WORK TASK: Return the lines below that contain the word "will".

******************************

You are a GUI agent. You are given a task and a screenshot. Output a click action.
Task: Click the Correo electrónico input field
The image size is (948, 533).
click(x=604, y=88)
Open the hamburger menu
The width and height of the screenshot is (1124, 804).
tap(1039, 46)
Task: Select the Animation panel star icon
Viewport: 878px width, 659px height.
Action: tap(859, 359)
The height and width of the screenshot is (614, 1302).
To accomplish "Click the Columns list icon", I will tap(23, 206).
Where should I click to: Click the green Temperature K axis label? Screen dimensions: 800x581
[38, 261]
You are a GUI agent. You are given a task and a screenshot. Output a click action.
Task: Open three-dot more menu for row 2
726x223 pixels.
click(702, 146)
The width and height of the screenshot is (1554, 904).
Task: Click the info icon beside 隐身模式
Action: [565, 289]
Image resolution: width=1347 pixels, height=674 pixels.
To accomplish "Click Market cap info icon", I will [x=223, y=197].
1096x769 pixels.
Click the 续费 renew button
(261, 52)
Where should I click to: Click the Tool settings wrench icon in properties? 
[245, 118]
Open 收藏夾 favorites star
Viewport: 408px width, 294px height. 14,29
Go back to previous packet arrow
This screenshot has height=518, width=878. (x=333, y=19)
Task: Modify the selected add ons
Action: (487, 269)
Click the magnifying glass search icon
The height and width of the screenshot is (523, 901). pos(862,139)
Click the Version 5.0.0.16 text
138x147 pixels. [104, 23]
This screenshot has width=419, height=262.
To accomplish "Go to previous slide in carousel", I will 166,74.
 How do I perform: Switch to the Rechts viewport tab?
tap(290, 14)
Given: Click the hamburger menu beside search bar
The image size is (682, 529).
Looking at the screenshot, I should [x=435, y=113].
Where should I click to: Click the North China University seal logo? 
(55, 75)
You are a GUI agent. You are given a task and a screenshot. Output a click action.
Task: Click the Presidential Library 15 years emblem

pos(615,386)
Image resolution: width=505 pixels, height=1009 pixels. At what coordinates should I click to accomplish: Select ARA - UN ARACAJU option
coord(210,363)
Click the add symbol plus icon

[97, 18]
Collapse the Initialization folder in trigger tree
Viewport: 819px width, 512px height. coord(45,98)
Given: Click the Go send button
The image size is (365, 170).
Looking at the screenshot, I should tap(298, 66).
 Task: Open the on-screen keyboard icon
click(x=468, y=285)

******************************

WORKED SOLUTION:
To accomplish "Click the Columns list icon", I will tap(23, 206).
To accomplish "Click Market cap info icon", I will [x=223, y=197].
To accomplish "Go to previous slide in carousel", I will 166,74.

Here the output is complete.